Problem details >> Copy out the data below word for word, leaving out the pictures.

Information supplied >>
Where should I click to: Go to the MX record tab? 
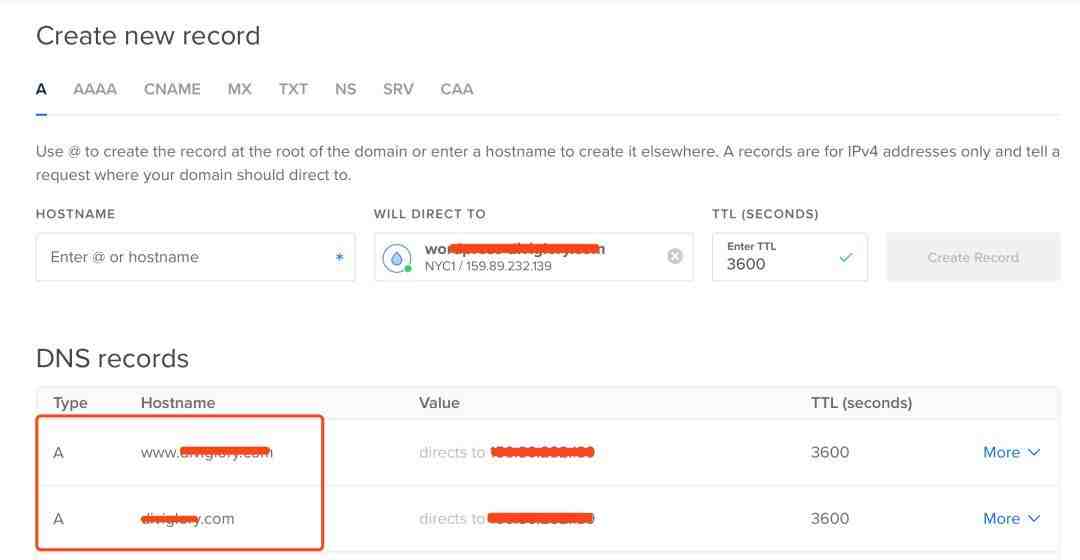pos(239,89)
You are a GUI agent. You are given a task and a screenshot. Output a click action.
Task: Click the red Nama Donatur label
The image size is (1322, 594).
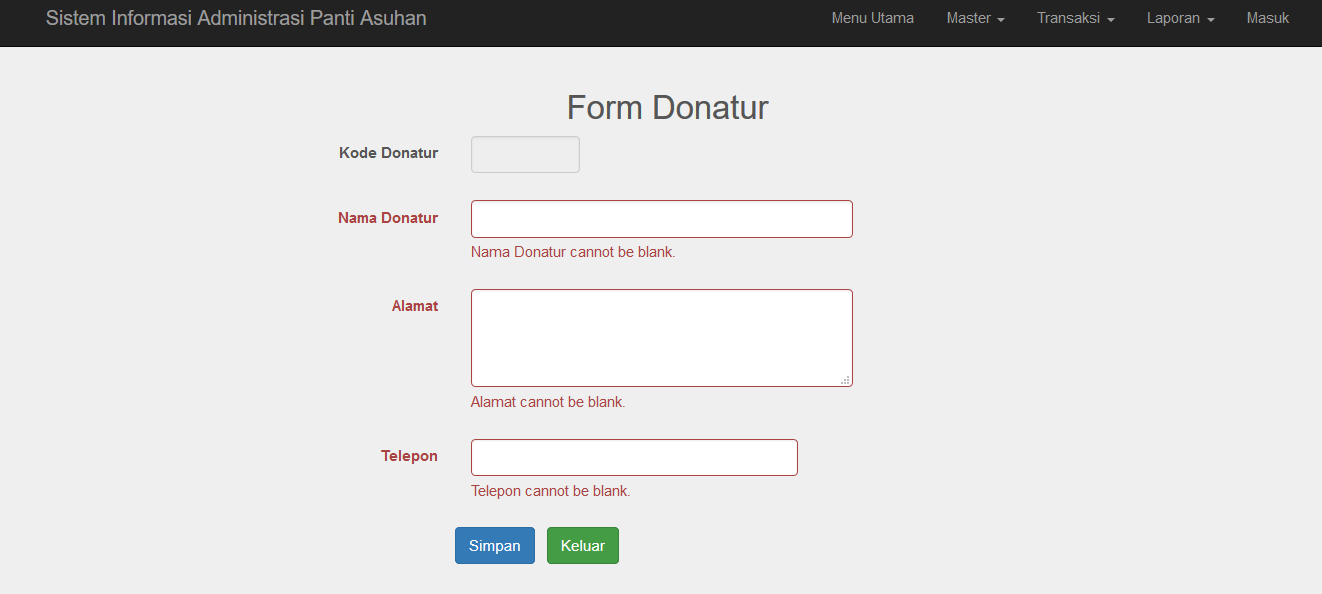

Exercise solution >>
Where should I click to: Go to the MX record tab? 
pos(239,89)
You are a GUI agent. You are given a task and a screenshot. Output a click action.
Task: Click the red Nama Donatur label
The image size is (1322, 594).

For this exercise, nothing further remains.